Lady Shoukomiya all but faints. “What?” she breathes like it’s not a question. She clutches onto the doorframe. “My… My word. I.” She turns on Shinbashi. “You’re fired.”
“What?!” Shinbashi exclaims. “I didn’t do anything!”
“You’re a stone licker!” she gasps, slapping her hand over her mouth like her own words scandalized her.
What? Shinbashi has no idea what she means. What is she talking about? Stone licker?
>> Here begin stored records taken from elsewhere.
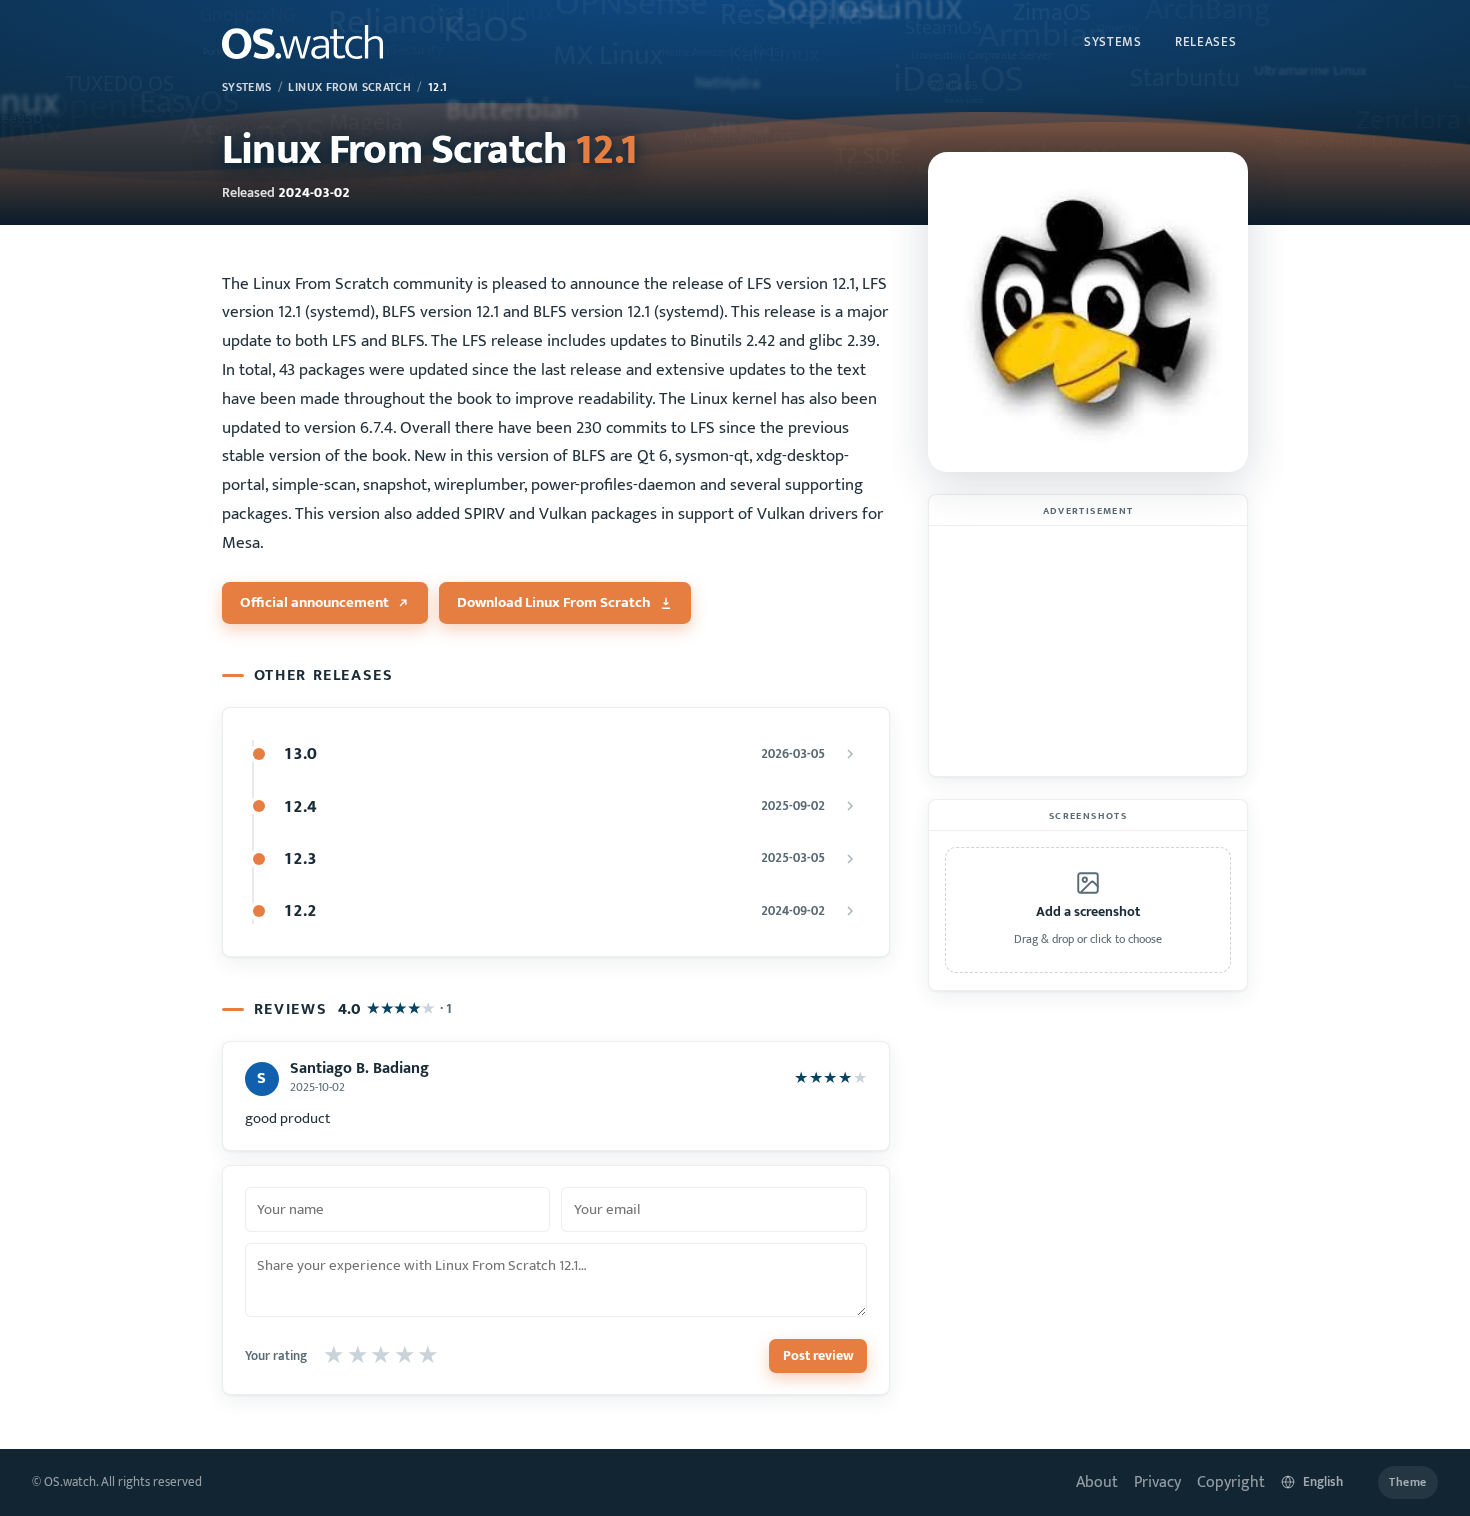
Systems (1113, 42)
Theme (1408, 1482)
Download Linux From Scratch (554, 602)
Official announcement (314, 602)
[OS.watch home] (302, 42)
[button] (1088, 910)
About (1097, 1482)
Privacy (1157, 1482)
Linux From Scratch (349, 87)
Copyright (1231, 1482)
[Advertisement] (1088, 651)
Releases (1205, 42)
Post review (818, 1355)
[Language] (1321, 1482)
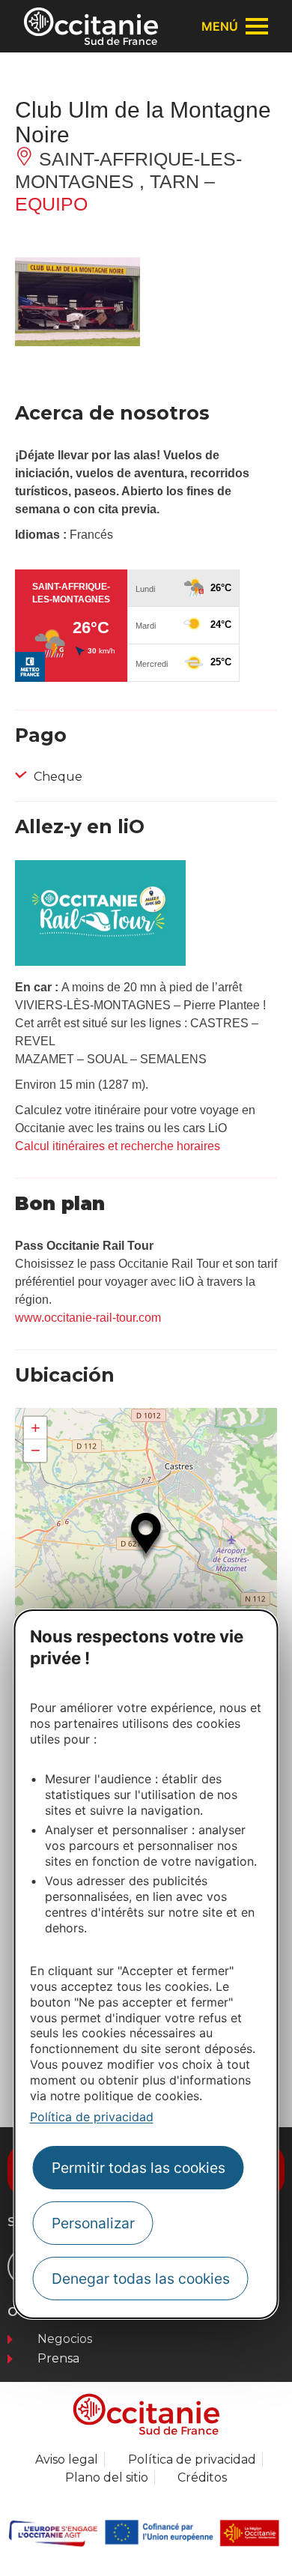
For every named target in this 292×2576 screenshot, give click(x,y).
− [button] (35, 1450)
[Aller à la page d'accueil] (91, 26)
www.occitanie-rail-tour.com (88, 1317)
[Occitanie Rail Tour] (100, 961)
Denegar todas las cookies (141, 2279)
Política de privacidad (91, 2116)
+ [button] (35, 1427)
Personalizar (93, 2223)
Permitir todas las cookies (138, 2168)
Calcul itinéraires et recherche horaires (117, 1146)
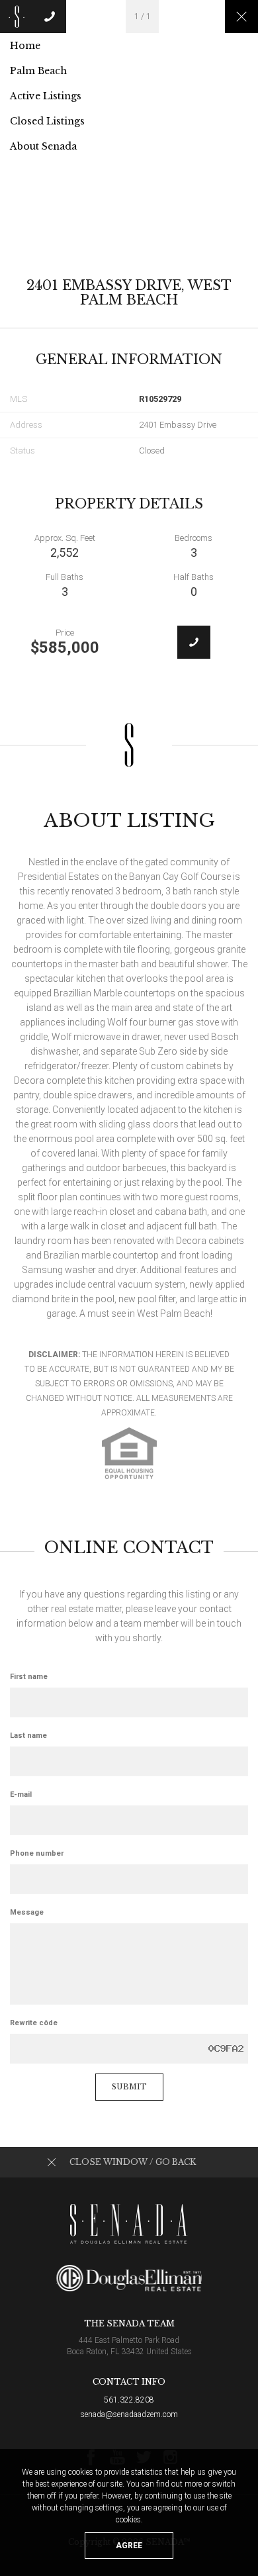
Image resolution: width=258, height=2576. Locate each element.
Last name (28, 1735)
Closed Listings (47, 121)
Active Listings (45, 96)
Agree (129, 2545)
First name (29, 1676)
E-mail (21, 1794)
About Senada (43, 146)
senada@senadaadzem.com (129, 2414)
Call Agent (193, 642)
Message (27, 1912)
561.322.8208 (129, 2400)
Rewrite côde (34, 2023)
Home (25, 46)
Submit (129, 2086)
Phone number (37, 1853)
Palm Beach (38, 71)
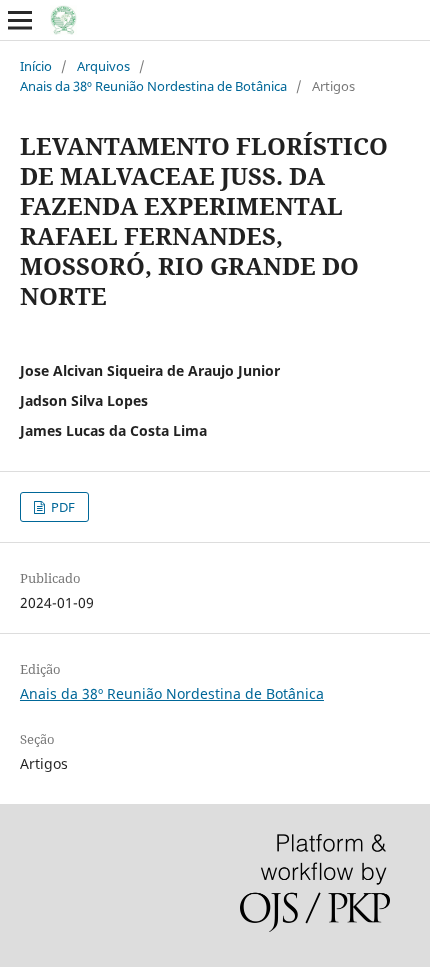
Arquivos (103, 66)
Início (36, 66)
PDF (61, 507)
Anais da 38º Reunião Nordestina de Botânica (153, 86)
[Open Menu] (20, 20)
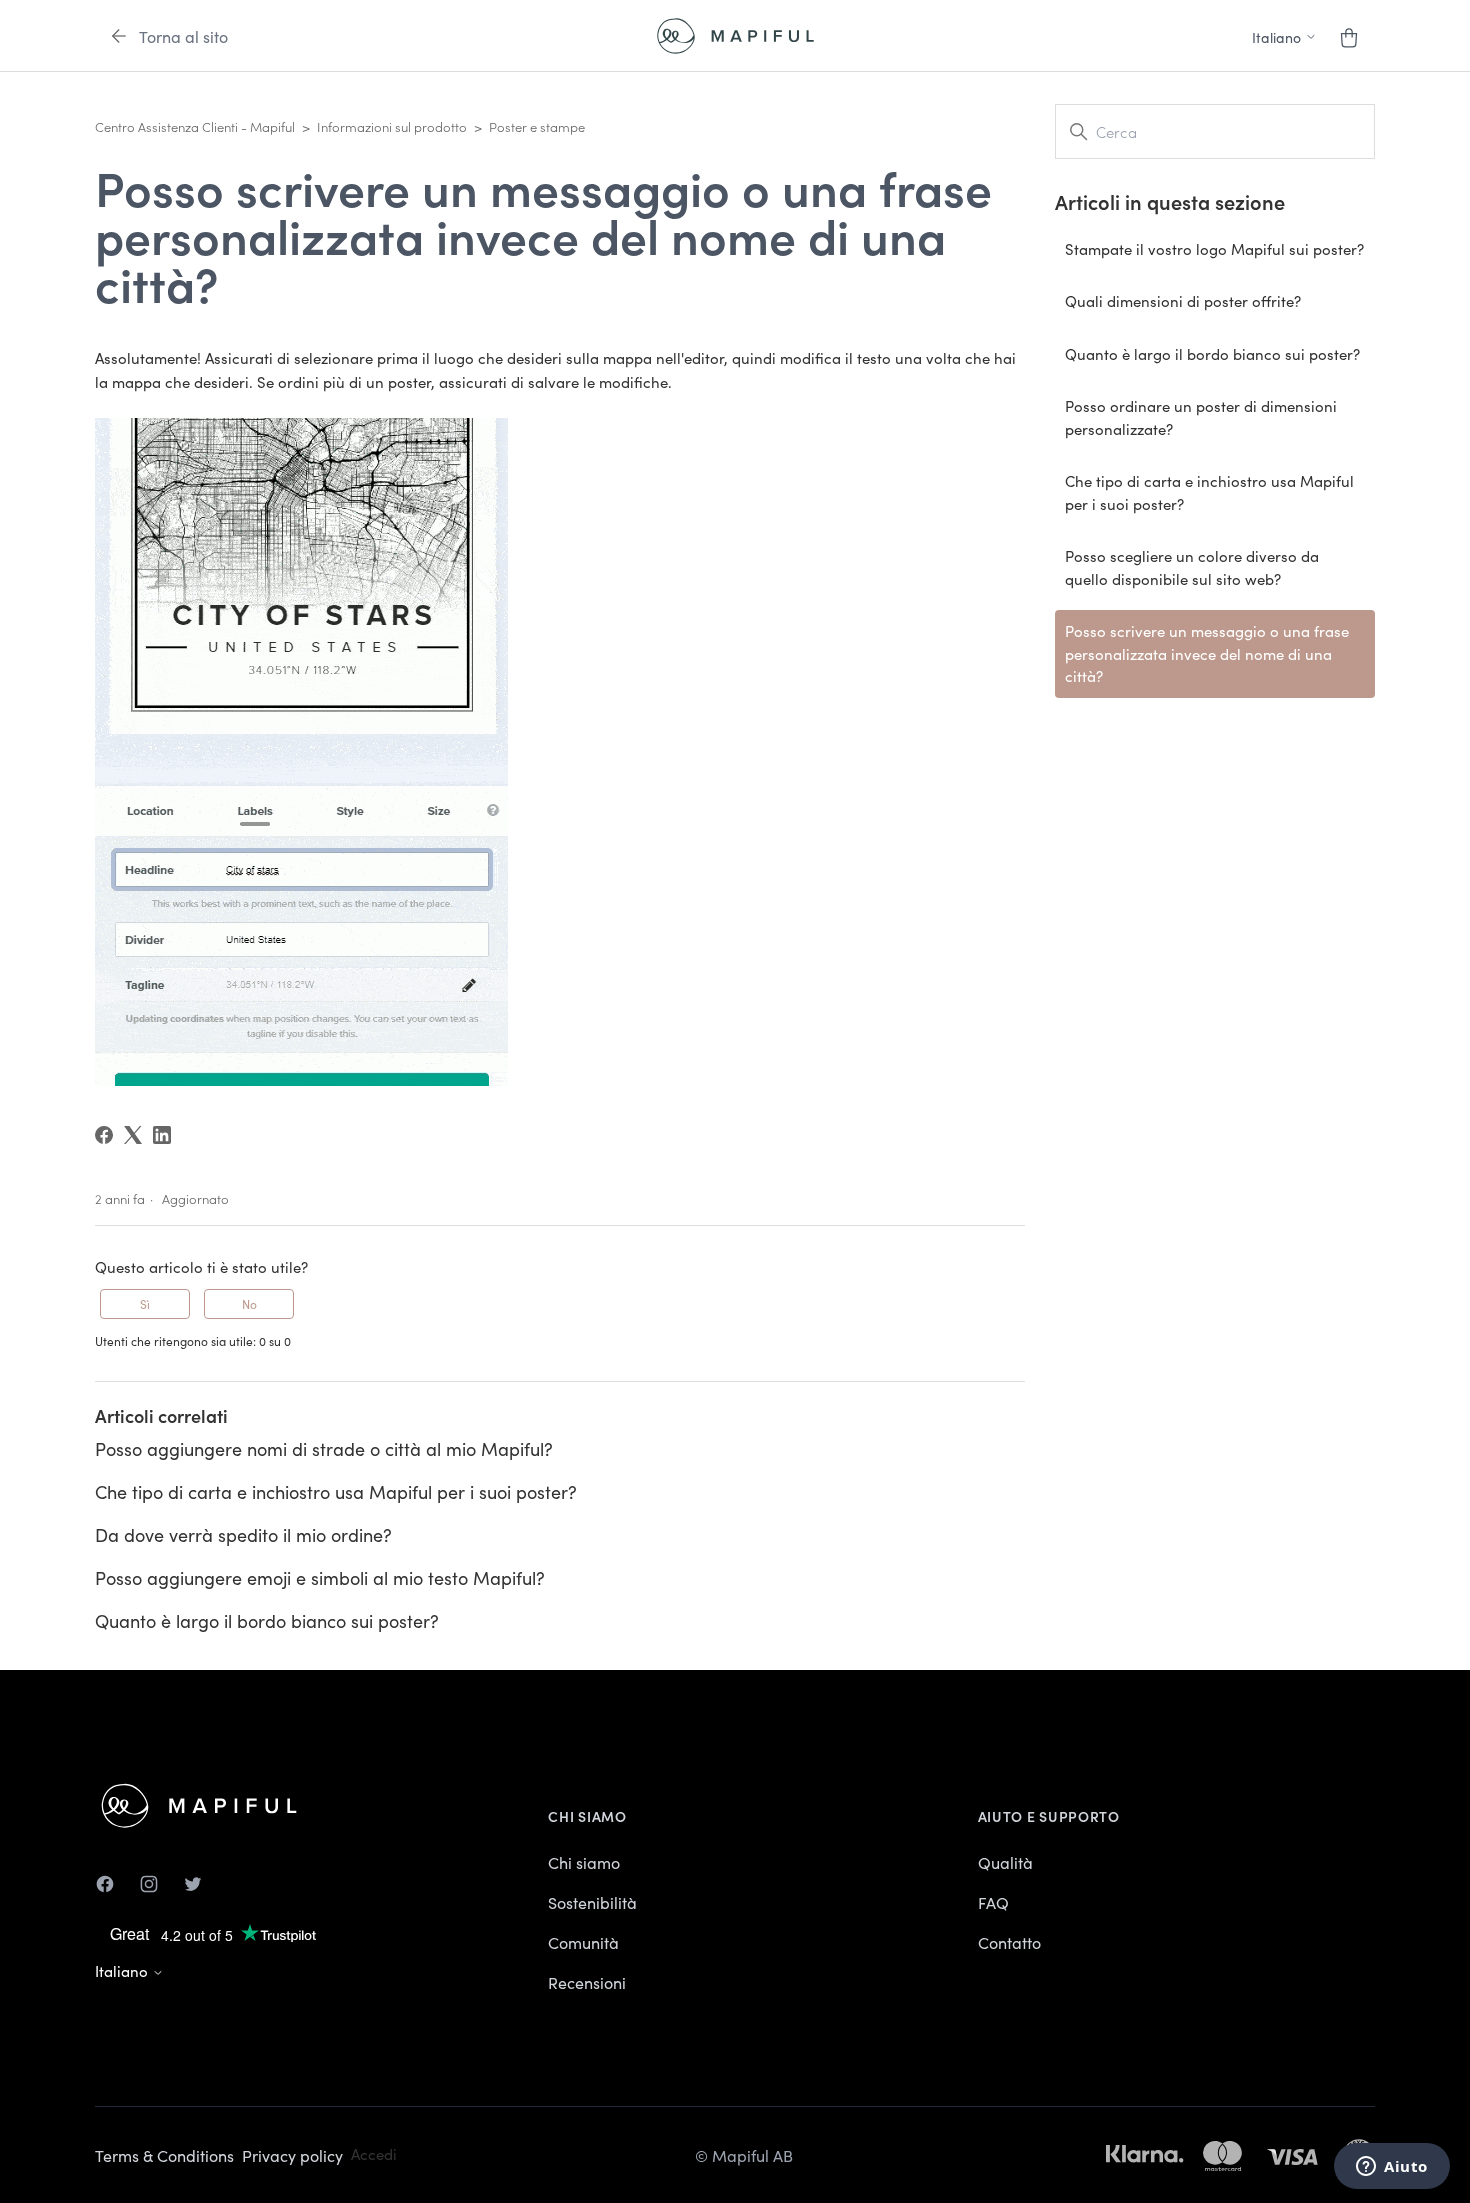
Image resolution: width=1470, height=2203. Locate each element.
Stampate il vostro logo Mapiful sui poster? (1214, 248)
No (249, 1303)
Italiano (123, 1970)
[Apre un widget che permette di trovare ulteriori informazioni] (1392, 2168)
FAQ (993, 1902)
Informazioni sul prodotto (392, 126)
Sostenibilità (592, 1902)
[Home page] (735, 36)
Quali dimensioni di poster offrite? (1183, 300)
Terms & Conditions (164, 2155)
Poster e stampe (537, 126)
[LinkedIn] (162, 1135)
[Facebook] (104, 1135)
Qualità (1005, 1862)
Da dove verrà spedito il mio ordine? (243, 1534)
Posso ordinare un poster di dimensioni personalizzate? (1201, 417)
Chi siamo (584, 1862)
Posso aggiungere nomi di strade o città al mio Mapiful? (324, 1448)
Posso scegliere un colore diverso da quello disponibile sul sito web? (1192, 567)
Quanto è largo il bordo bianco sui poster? (267, 1620)
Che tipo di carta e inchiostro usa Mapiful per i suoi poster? (336, 1491)
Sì (145, 1303)
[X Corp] (133, 1135)
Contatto (1009, 1942)
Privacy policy (292, 2155)
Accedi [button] (374, 2153)
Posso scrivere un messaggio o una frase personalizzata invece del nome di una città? (1207, 653)
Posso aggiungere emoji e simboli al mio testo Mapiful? (320, 1577)
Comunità (583, 1942)
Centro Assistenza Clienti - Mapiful (195, 126)
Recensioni (587, 1982)
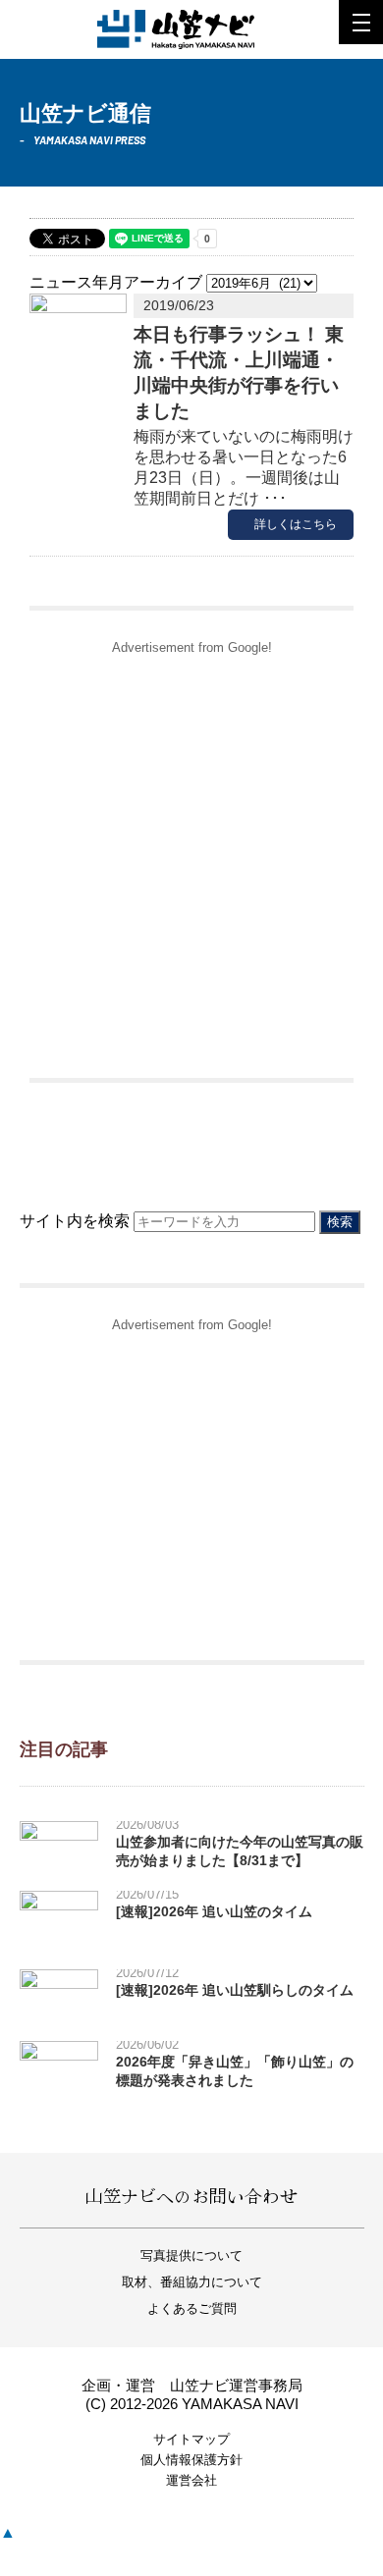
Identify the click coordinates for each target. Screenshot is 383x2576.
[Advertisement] (191, 857)
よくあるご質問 (192, 2308)
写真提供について (191, 2255)
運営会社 (191, 2480)
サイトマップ (191, 2439)
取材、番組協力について (192, 2282)
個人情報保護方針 (191, 2459)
He’s never spoken with a stone in his life for more than a few minutes.
“Madam, I don’t understand,” Shinbashi tries. “I’ve never spoken with a stone, much less licked one.”
“What do you call this, then?!”
What? Shinbashi glances at his heart-throb, who suddenly looks painfully emotive. It’s the first time Shinbashi’s seen anything stronger than a ghost of displeasure or confusion. And it stings his heart to see that the emotion is ‘pain.’
“I don’t understand,” he repeats himself. “I was just speaking with your staff.”
“It’s one of our rocks!”
Oh.
Oh.
Shinbashi turns to his… to… Oh. He feels his shoulders sag. Right.
He feels like he can’t hear anything, as the realization settles in. He… He should’ve known ; he should’ve been able to guess. He feels so stupid. He’s worked at many an estate before with stone staff.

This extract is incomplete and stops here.